#### Work required:
Your task is to transcribe the entries below exactly, beginning with the line containing "Image resolution: width=649" and ending with the final line, and to add nothing else.

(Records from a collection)
----
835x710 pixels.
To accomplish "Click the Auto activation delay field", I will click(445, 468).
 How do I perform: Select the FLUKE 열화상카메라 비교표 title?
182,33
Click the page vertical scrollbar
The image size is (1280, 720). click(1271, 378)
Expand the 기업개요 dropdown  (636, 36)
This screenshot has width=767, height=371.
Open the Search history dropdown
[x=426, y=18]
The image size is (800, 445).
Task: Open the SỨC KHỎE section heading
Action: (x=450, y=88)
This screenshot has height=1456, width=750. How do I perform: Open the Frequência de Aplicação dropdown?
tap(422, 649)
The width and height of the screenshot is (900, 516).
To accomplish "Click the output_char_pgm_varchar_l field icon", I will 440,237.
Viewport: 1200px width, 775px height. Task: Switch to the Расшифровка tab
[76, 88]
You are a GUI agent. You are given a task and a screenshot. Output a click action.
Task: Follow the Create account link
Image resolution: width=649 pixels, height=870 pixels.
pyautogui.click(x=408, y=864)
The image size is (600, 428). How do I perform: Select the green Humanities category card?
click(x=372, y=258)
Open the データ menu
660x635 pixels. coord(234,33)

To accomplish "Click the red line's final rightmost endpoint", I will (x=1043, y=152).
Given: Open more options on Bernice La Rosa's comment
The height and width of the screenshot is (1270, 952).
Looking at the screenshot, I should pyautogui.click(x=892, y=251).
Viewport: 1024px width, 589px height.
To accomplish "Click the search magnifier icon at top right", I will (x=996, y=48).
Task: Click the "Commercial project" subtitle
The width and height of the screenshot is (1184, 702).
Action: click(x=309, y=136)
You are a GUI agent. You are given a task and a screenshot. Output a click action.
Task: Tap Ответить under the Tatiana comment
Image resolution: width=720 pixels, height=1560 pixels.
----
#### Task response:
Image resolution: width=649 pixels, height=870 pixels.
pyautogui.click(x=408, y=864)
The image size is (600, 428). How do I perform: Select the green Humanities category card?
click(x=372, y=258)
Open the データ menu
660x635 pixels. coord(234,33)

To accomplish "Click the red line's final rightmost endpoint", I will (x=1043, y=152).
Given: Open more options on Bernice La Rosa's comment
The height and width of the screenshot is (1270, 952).
Looking at the screenshot, I should pyautogui.click(x=892, y=251).
Viewport: 1024px width, 589px height.
To accomplish "Click the search magnifier icon at top right", I will (x=996, y=48).
Task: Click the "Commercial project" subtitle
The width and height of the screenshot is (1184, 702).
Action: click(x=309, y=136)
You are a GUI agent. You are given a task and a screenshot. Output a click action.
Task: Tap Ответить under the Tatiana comment
Image resolution: width=720 pixels, height=1560 pixels.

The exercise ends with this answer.